[Items listed in a dataset]
Segment Open

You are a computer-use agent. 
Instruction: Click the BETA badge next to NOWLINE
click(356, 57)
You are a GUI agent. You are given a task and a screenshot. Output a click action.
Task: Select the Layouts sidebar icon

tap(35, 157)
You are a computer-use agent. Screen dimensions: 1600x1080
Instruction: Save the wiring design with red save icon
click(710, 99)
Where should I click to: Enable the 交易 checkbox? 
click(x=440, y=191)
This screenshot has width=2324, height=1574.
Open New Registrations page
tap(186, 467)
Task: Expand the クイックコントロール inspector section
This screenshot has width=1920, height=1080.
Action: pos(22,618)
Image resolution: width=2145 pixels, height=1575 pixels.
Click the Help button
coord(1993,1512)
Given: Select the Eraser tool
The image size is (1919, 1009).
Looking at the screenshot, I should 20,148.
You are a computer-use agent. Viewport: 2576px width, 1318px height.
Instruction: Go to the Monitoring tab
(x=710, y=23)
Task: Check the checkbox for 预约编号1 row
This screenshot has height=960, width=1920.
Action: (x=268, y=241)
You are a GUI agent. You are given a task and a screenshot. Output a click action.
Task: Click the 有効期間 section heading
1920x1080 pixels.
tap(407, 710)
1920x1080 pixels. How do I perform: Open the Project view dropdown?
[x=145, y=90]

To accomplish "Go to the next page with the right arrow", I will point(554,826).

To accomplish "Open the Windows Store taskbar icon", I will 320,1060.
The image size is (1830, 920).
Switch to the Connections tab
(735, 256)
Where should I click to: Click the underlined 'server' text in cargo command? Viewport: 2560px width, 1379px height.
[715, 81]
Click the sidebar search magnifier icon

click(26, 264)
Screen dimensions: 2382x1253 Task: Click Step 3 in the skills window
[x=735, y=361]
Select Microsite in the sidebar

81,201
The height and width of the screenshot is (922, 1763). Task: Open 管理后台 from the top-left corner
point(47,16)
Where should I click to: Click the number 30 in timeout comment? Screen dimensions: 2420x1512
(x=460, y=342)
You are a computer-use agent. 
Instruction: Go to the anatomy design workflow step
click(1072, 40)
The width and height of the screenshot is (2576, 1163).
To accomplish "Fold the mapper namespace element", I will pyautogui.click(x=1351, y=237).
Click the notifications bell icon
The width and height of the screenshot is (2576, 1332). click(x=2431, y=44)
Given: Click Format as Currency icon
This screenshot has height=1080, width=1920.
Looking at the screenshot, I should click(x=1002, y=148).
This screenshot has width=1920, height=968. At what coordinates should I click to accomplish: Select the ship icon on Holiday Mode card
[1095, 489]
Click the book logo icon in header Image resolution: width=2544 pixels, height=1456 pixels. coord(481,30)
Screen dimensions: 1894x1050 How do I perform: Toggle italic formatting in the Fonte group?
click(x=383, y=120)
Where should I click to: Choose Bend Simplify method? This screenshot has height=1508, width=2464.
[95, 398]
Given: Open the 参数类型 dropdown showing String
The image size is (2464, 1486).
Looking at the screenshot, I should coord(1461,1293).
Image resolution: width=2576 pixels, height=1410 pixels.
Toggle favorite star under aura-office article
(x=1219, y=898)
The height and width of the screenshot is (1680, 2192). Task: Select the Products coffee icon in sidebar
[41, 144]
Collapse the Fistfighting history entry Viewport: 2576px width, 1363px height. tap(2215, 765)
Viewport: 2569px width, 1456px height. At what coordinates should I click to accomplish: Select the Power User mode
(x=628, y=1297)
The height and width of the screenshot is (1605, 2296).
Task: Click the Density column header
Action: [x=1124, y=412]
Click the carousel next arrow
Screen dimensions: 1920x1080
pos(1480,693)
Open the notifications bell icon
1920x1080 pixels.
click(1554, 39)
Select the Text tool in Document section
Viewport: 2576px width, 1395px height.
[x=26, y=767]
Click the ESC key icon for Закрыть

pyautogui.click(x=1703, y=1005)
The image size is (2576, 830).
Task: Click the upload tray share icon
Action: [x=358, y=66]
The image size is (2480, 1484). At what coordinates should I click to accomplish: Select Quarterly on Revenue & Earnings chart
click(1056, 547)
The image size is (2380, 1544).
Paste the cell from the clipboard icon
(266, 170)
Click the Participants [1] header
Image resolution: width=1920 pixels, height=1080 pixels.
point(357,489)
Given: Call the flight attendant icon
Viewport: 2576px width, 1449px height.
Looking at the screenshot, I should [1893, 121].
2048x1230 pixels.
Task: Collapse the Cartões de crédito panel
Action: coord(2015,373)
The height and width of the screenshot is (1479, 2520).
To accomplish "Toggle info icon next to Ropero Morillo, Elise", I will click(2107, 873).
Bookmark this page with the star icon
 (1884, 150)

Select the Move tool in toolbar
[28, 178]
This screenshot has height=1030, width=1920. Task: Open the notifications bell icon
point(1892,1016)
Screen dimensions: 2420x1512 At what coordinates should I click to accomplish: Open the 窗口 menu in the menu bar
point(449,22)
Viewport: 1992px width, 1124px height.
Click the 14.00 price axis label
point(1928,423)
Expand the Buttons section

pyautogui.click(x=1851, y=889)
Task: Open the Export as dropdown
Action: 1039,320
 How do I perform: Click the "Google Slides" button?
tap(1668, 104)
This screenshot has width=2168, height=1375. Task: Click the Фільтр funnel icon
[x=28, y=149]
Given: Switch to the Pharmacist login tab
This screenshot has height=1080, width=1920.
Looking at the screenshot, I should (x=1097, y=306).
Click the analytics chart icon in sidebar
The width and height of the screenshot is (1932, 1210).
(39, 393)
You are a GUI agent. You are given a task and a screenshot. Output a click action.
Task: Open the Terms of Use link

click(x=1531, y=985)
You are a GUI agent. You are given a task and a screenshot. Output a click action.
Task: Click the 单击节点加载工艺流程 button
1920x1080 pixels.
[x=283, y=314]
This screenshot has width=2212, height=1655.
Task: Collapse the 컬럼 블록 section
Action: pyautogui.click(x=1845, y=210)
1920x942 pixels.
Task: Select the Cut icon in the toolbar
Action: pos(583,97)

Segment Closed

Restate the data above exactly, keeping each word as it stands.

◆ FINAL ANSWER ◆
You are a computer-use agent. 
Instruction: Click the BETA badge next to NOWLINE
click(356, 57)
You are a GUI agent. You are given a task and a screenshot. Output a click action.
Task: Select the Layouts sidebar icon

tap(35, 157)
You are a computer-use agent. Screen dimensions: 1600x1080
Instruction: Save the wiring design with red save icon
click(710, 99)
Where should I click to: Enable the 交易 checkbox? 
click(x=440, y=191)
This screenshot has width=2324, height=1574.
Open New Registrations page
tap(186, 467)
Task: Expand the クイックコントロール inspector section
This screenshot has width=1920, height=1080.
Action: pos(22,618)
Image resolution: width=2145 pixels, height=1575 pixels.
Click the Help button
coord(1993,1512)
Given: Select the Eraser tool
The image size is (1919, 1009).
Looking at the screenshot, I should 20,148.
You are a computer-use agent. Viewport: 2576px width, 1318px height.
Instruction: Go to the Monitoring tab
(x=710, y=23)
Task: Check the checkbox for 预约编号1 row
This screenshot has height=960, width=1920.
Action: (x=268, y=241)
You are a GUI agent. You are given a task and a screenshot. Output a click action.
Task: Click the 有効期間 section heading
1920x1080 pixels.
tap(407, 710)
1920x1080 pixels. How do I perform: Open the Project view dropdown?
[x=145, y=90]

To accomplish "Go to the next page with the right arrow", I will point(554,826).

To accomplish "Open the Windows Store taskbar icon", I will 320,1060.
The image size is (1830, 920).
Switch to the Connections tab
(735, 256)
Where should I click to: Click the underlined 'server' text in cargo command? Viewport: 2560px width, 1379px height.
[715, 81]
Click the sidebar search magnifier icon

click(26, 264)
Screen dimensions: 2382x1253 Task: Click Step 3 in the skills window
[x=735, y=361]
Select Microsite in the sidebar

81,201
The height and width of the screenshot is (922, 1763). Task: Open 管理后台 from the top-left corner
point(47,16)
Where should I click to: Click the number 30 in timeout comment? Screen dimensions: 2420x1512
(x=460, y=342)
You are a computer-use agent. 
Instruction: Go to the anatomy design workflow step
click(1072, 40)
The width and height of the screenshot is (2576, 1163).
To accomplish "Fold the mapper namespace element", I will pyautogui.click(x=1351, y=237).
Click the notifications bell icon
The width and height of the screenshot is (2576, 1332). click(x=2431, y=44)
Given: Click Format as Currency icon
This screenshot has height=1080, width=1920.
Looking at the screenshot, I should click(x=1002, y=148).
This screenshot has width=1920, height=968. At what coordinates should I click to accomplish: Select the ship icon on Holiday Mode card
[1095, 489]
Click the book logo icon in header Image resolution: width=2544 pixels, height=1456 pixels. coord(481,30)
Screen dimensions: 1894x1050 How do I perform: Toggle italic formatting in the Fonte group?
click(x=383, y=120)
Where should I click to: Choose Bend Simplify method? This screenshot has height=1508, width=2464.
[95, 398]
Given: Open the 参数类型 dropdown showing String
The image size is (2464, 1486).
Looking at the screenshot, I should coord(1461,1293).
Image resolution: width=2576 pixels, height=1410 pixels.
Toggle favorite star under aura-office article
(x=1219, y=898)
The height and width of the screenshot is (1680, 2192). Task: Select the Products coffee icon in sidebar
[41, 144]
Collapse the Fistfighting history entry Viewport: 2576px width, 1363px height. tap(2215, 765)
Viewport: 2569px width, 1456px height. At what coordinates should I click to accomplish: Select the Power User mode
(x=628, y=1297)
The height and width of the screenshot is (1605, 2296).
Task: Click the Density column header
Action: [x=1124, y=412]
Click the carousel next arrow
Screen dimensions: 1920x1080
pos(1480,693)
Open the notifications bell icon
1920x1080 pixels.
click(1554, 39)
Select the Text tool in Document section
Viewport: 2576px width, 1395px height.
[x=26, y=767]
Click the ESC key icon for Закрыть

pyautogui.click(x=1703, y=1005)
The image size is (2576, 830).
Task: Click the upload tray share icon
Action: [x=358, y=66]
The image size is (2480, 1484). At what coordinates should I click to accomplish: Select Quarterly on Revenue & Earnings chart
click(1056, 547)
The image size is (2380, 1544).
Paste the cell from the clipboard icon
(266, 170)
Click the Participants [1] header
Image resolution: width=1920 pixels, height=1080 pixels.
point(357,489)
Given: Call the flight attendant icon
Viewport: 2576px width, 1449px height.
Looking at the screenshot, I should [1893, 121].
2048x1230 pixels.
Task: Collapse the Cartões de crédito panel
Action: coord(2015,373)
The height and width of the screenshot is (1479, 2520).
To accomplish "Toggle info icon next to Ropero Morillo, Elise", I will click(2107, 873).
Bookmark this page with the star icon
 (1884, 150)

Select the Move tool in toolbar
[28, 178]
This screenshot has height=1030, width=1920. Task: Open the notifications bell icon
point(1892,1016)
Screen dimensions: 2420x1512 At what coordinates should I click to accomplish: Open the 窗口 menu in the menu bar
point(449,22)
Viewport: 1992px width, 1124px height.
Click the 14.00 price axis label
point(1928,423)
Expand the Buttons section

pyautogui.click(x=1851, y=889)
Task: Open the Export as dropdown
Action: 1039,320
 How do I perform: Click the "Google Slides" button?
tap(1668, 104)
This screenshot has width=2168, height=1375. Task: Click the Фільтр funnel icon
[x=28, y=149]
Given: Switch to the Pharmacist login tab
This screenshot has height=1080, width=1920.
Looking at the screenshot, I should (x=1097, y=306).
Click the analytics chart icon in sidebar
The width and height of the screenshot is (1932, 1210).
(39, 393)
You are a GUI agent. You are given a task and a screenshot. Output a click action.
Task: Open the Terms of Use link

click(x=1531, y=985)
You are a GUI agent. You are given a task and a screenshot. Output a click action.
Task: Click the 单击节点加载工艺流程 button
1920x1080 pixels.
[x=283, y=314]
This screenshot has width=2212, height=1655.
Task: Collapse the 컬럼 블록 section
Action: pyautogui.click(x=1845, y=210)
1920x942 pixels.
Task: Select the Cut icon in the toolbar
Action: pos(583,97)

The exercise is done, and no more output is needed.